The courts' actions come on the heels of significant opposition to the police tactic among civil liberties advocates, minority communities, and candidates to replace Bloomberg in 2013.

Under Bloomberg's administration, stop-and-frisks have soared, without a commensurate decrease in shootings.

At the same time, the city is on track to have fewer than 500 murders this year, according to the mayor, an historically low rate that he attributes to stop and frisk.

"We are not going to be deterred by those who seek to reverse the progress that we have made," he said on Thursday.

"And I think if you ask people that live in NYCHA housing, they will virtually all tell you there is still too much crime and would like to see our efforts doubled, not cut in half," he continued.

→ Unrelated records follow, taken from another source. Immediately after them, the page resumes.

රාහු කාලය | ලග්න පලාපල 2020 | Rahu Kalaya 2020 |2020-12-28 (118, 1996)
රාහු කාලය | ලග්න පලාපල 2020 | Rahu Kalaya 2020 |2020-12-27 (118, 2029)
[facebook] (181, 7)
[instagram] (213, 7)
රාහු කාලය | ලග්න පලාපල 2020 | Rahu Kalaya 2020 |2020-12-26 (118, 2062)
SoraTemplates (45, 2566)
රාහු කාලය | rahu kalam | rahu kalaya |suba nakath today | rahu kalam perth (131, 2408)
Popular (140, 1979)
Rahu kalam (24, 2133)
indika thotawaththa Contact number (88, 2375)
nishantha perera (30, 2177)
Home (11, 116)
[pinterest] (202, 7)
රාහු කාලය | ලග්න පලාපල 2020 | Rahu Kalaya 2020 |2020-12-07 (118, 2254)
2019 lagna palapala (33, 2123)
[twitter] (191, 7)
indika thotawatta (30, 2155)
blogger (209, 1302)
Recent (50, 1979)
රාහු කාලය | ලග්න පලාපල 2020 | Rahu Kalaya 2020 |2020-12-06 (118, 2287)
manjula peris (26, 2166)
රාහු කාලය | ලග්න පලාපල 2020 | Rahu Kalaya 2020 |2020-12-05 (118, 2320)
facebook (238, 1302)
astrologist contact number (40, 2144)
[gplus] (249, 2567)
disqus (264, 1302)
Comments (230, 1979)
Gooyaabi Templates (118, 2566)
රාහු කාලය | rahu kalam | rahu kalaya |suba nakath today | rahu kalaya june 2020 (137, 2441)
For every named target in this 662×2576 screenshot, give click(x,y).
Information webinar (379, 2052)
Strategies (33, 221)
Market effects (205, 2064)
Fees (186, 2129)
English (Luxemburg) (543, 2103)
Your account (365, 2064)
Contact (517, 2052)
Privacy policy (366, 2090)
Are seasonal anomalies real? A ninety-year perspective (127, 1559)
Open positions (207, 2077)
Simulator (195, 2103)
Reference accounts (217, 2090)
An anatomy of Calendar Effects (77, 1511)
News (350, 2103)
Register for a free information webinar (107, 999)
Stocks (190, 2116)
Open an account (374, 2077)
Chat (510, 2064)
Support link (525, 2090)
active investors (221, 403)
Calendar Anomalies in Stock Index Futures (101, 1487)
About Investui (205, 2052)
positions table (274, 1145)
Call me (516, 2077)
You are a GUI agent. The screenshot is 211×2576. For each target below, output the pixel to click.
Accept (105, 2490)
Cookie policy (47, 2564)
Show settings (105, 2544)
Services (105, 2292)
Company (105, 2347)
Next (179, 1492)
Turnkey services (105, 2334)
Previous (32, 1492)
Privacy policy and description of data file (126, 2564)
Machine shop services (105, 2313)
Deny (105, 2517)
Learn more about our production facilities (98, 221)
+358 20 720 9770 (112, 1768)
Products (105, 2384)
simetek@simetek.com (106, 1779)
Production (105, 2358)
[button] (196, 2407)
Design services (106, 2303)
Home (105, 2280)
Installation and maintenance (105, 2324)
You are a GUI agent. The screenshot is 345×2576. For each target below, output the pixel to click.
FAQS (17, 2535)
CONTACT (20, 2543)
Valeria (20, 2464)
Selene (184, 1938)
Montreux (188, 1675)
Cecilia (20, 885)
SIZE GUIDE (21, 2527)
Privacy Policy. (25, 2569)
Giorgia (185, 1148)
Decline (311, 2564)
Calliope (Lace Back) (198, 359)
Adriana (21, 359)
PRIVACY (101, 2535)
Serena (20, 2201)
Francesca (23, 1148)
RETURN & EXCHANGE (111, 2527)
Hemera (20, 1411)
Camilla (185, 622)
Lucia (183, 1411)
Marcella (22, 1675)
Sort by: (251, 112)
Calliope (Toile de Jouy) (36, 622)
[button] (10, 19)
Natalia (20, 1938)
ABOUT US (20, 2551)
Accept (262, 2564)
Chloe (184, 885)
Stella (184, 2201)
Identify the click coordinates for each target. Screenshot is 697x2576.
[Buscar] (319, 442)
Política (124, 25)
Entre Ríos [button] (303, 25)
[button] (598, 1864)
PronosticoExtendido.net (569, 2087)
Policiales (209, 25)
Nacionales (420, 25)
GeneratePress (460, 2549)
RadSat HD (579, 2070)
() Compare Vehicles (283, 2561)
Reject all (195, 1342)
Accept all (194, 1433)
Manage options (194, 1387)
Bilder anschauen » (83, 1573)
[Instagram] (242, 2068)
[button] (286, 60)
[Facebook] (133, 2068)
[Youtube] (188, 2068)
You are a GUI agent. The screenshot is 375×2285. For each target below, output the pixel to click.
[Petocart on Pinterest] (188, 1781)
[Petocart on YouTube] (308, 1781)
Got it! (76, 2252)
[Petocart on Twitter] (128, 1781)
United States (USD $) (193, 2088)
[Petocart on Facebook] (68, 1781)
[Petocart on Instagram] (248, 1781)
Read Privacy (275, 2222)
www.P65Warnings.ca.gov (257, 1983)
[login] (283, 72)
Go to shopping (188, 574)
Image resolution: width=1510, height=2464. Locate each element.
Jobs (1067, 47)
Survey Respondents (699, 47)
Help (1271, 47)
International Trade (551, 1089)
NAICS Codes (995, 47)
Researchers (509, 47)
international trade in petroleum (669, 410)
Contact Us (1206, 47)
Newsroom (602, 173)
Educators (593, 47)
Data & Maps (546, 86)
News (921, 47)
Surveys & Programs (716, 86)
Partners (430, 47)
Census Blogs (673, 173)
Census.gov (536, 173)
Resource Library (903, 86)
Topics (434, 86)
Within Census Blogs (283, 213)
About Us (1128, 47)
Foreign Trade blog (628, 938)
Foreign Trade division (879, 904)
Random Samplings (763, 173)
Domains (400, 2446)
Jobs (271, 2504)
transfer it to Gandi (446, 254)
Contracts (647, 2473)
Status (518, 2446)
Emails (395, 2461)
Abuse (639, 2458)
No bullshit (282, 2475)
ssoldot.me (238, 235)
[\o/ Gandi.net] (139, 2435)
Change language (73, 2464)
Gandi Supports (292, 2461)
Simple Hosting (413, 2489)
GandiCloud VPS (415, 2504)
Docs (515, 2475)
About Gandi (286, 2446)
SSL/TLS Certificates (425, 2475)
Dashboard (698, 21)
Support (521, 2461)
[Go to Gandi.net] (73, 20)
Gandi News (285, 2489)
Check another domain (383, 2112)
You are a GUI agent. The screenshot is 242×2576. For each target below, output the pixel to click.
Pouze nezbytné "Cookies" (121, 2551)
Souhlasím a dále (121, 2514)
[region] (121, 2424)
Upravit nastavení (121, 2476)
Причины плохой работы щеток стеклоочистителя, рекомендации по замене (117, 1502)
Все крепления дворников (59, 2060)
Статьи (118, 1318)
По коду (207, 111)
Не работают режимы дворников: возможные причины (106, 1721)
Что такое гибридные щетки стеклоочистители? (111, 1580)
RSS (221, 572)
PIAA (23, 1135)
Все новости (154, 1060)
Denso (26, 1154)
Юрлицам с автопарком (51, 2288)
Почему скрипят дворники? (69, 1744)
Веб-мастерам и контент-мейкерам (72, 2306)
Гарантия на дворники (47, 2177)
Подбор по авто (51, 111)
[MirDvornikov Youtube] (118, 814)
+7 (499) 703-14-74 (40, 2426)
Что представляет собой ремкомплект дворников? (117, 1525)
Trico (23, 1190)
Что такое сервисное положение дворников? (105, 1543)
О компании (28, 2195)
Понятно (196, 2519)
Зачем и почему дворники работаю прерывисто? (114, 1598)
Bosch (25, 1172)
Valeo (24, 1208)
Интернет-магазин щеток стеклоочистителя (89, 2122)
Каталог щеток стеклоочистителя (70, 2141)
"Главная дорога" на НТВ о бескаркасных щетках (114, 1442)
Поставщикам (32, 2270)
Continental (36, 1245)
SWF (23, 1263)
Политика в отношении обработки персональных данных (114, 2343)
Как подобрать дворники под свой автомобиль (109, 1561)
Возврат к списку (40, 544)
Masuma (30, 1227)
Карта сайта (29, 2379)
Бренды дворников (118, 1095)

Asked if he thought the court decisions were having an impact on the police department, Bloomberg said that police officers must be wondering what, exactly, they're supposed to be doing.

"I follow the book exactly, and then the courts say that what you did was not legal," said the mayor. "You know, our cops aren't constitutional scholars. Their expertise is in dealing with people and running risks. And thank god we have the world's best police department. That's what's keeping us safe."